# WORK TO DO:
Show every line of the listing below that contains the string "screenshot".

# Extracted data entries:
## START
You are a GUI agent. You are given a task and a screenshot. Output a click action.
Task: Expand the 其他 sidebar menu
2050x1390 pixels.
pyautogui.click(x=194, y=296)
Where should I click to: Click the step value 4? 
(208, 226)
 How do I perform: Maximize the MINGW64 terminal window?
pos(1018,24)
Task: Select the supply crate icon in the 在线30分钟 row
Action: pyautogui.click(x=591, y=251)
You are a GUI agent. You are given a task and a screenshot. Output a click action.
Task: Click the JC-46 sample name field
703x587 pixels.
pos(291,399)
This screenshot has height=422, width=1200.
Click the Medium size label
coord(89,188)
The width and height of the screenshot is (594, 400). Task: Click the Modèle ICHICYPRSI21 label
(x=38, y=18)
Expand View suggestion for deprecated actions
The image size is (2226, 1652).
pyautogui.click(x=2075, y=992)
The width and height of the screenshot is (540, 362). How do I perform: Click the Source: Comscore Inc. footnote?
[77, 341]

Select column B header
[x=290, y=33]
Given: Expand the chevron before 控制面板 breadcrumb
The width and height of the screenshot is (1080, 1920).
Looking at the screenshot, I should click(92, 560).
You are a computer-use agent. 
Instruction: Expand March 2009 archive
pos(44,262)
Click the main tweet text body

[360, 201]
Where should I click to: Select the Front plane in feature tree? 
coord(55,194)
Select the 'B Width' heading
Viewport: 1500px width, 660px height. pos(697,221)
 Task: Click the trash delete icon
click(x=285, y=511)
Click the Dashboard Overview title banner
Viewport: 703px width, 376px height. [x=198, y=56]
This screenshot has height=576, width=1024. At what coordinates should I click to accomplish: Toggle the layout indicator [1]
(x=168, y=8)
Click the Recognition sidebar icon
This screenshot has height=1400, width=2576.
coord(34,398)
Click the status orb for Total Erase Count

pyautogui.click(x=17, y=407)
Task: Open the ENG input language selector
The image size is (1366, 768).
## END
# THE REPLY:
You are a GUI agent. You are given a task and a screenshot. Output a click action.
You are a GUI agent. You are given a task and a screenshot. Output a click action.
This screenshot has height=422, width=1200.
The width and height of the screenshot is (594, 400). Task: Click the Modèle ICHICYPRSI21 label
The width and height of the screenshot is (540, 362). How do I perform: Click the Source: Comscore Inc. footnote?
The width and height of the screenshot is (1080, 1920).
Looking at the screenshot, I should click(92, 560).
This screenshot has height=576, width=1024. At what coordinates should I click to accomplish: Toggle the layout indicator [1]
This screenshot has height=1400, width=2576.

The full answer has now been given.